The story of an undead – Zombieland burned down

So that’s it. Out. The End. I’ve achieved everything. It hardly goes any higher. I made it to the top. “And now?” I sat at my desk, looked around my office and … felt nothing. And I did not for such a long time. Was that everything? Was it worth all the effort?

That’s exactly how I felt a few years ago. From a hierarchical point of view, I had achieved (almost) everything that was possible: I was the CEO of a large organization and for years I had reassured myself over and over again through every operational crisis and the daily madness, “This is YOUR dream, you do everything for it and make a lot of sacrifices…“ For a long time I thought that this was the way it was and that I just had to go through it… until? Yes, until when?

I was worn out by the pressure that came from all sides, but also by the often short-term and frequently changing demands of the various stakeholders in the company, who kept shaping MY daily work. The job itself, which looked like the dream of my life from a distance, was characterized by boring routines, control of work processes and constant trouble shooting moments when viewed up close. I was constantly busy keeping the business running, but not moving it forward, because I had no more capacity for that. The creative freedom that I once had and that made the CEO position so attractive to me was gone. I exchanged it for short-term management of daily problems or dealing with the whims of the bosses and thus ruined the playground where I used to get so creative, had new ideas and drove innovative projects.

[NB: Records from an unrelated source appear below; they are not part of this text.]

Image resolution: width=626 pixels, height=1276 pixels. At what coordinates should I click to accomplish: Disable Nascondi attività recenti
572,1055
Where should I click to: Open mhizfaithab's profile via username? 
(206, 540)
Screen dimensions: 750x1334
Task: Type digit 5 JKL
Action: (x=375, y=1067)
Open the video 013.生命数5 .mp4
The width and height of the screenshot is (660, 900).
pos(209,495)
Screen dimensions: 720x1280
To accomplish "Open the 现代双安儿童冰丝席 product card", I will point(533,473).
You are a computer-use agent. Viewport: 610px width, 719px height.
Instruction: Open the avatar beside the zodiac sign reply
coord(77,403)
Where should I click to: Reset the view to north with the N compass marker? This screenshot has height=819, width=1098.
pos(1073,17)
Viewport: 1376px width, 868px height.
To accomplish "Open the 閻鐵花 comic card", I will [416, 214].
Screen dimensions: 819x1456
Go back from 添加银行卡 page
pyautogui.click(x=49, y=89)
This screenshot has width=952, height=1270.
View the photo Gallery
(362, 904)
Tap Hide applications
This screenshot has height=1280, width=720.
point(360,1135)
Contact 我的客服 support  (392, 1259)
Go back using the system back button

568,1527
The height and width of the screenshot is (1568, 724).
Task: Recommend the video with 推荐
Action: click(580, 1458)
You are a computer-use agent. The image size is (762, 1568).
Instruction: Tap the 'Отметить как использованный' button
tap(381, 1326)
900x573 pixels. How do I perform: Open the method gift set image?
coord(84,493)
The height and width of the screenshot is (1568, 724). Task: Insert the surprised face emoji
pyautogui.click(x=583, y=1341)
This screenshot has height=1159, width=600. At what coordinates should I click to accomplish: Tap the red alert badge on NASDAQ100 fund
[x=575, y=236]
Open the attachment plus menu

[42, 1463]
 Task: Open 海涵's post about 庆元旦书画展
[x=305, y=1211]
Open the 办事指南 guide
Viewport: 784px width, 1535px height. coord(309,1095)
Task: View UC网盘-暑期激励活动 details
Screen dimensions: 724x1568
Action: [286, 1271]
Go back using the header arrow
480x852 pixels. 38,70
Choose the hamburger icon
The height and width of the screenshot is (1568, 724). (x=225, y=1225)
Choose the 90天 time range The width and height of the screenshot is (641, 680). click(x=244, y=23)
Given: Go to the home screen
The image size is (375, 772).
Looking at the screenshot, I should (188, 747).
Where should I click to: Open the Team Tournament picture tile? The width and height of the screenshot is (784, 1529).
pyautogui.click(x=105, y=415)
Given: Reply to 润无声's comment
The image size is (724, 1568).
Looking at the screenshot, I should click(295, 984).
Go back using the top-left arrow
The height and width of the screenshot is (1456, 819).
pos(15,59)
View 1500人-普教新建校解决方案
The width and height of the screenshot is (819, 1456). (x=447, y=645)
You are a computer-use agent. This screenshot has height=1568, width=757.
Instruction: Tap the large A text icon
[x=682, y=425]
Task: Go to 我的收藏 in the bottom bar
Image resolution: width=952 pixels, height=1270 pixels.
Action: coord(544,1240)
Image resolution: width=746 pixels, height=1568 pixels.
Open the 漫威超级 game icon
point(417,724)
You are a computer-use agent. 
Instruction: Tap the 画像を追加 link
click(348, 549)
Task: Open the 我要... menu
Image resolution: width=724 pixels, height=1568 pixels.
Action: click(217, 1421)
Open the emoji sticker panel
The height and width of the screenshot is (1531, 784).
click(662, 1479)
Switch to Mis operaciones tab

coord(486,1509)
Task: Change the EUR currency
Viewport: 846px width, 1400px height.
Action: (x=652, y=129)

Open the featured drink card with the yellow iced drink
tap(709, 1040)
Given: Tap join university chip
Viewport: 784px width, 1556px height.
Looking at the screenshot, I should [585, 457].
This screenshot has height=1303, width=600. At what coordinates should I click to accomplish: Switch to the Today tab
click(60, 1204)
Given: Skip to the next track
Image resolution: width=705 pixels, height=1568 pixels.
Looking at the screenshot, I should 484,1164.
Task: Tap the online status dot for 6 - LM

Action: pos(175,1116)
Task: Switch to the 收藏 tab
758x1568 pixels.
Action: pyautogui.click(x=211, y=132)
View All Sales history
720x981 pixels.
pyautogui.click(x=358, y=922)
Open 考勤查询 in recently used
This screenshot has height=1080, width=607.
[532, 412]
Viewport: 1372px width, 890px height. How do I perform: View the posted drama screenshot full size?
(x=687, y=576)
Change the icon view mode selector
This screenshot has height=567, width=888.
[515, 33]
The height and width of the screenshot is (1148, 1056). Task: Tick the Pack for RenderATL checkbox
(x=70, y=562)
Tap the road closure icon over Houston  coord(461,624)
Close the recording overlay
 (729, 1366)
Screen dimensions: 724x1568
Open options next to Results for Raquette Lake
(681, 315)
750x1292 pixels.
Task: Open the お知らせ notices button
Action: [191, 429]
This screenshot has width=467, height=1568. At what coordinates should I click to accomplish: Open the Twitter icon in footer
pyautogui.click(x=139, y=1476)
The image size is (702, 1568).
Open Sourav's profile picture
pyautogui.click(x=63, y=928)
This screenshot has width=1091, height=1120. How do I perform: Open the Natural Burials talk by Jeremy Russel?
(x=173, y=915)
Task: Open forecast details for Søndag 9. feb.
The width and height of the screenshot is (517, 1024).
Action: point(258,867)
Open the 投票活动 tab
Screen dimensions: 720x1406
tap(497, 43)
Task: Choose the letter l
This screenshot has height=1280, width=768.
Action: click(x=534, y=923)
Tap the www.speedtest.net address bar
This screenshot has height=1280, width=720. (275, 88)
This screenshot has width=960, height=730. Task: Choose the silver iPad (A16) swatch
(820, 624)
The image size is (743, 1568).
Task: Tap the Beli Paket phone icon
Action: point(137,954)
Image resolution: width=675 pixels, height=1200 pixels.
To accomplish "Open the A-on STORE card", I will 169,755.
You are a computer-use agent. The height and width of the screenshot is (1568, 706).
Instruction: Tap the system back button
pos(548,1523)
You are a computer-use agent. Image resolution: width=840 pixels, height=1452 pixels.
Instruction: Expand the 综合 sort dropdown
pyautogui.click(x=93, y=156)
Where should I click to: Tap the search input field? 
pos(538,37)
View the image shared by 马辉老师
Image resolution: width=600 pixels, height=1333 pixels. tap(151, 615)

I myself was constantly driven, extremely under operational stress and it had become lonely around me. To top it all off, I was bored with the routines.

And I know from many conversations that I am not alone with this feeling, but that many executives feel the same or similar.

At that time, the desire for fundamental change germinated in me, which I did not want to admit to myself for a long time. But my questions of meaning made it more and more difficult for me to cope with my tasks with passion. Was it all so desirable? The answer is very clear: no. What for? No money, no status and no power in the world is enough to compensate for all of this. Admitting that in that moment in time wasn’t easy. Leaving traditional paths takes a lot of courage and strength. I was able to muster that up when the pressure of suffering and my dissatisfaction grew and I just wanted to shout: “Stop! I want to set the course for myself again and not let others or the circumstances do it. ”It was an inner need of unspeakable greatness for freedom and therefore to be able to shape my reality again myself. A restart and re-navigation process was growing in me which led me out of the confines and into a new, best version of me, in the direction of my true greatness and purpose. It quickly became clear to me that this change would not be available for free. My own journey took me to the point where I am now and, based on my own experience, support other C-level executives to navigate their own development and to find new dimensions within their companies or other parts of our society. I know what it feels like to think you’re the only one who’s lonely and empty. But it is not true. There are many of us. And the good news is: it doesn’t have to stay that way, we ourselves can actively and self-determinedly shape our future in a positive and valuable way. Trust yourself!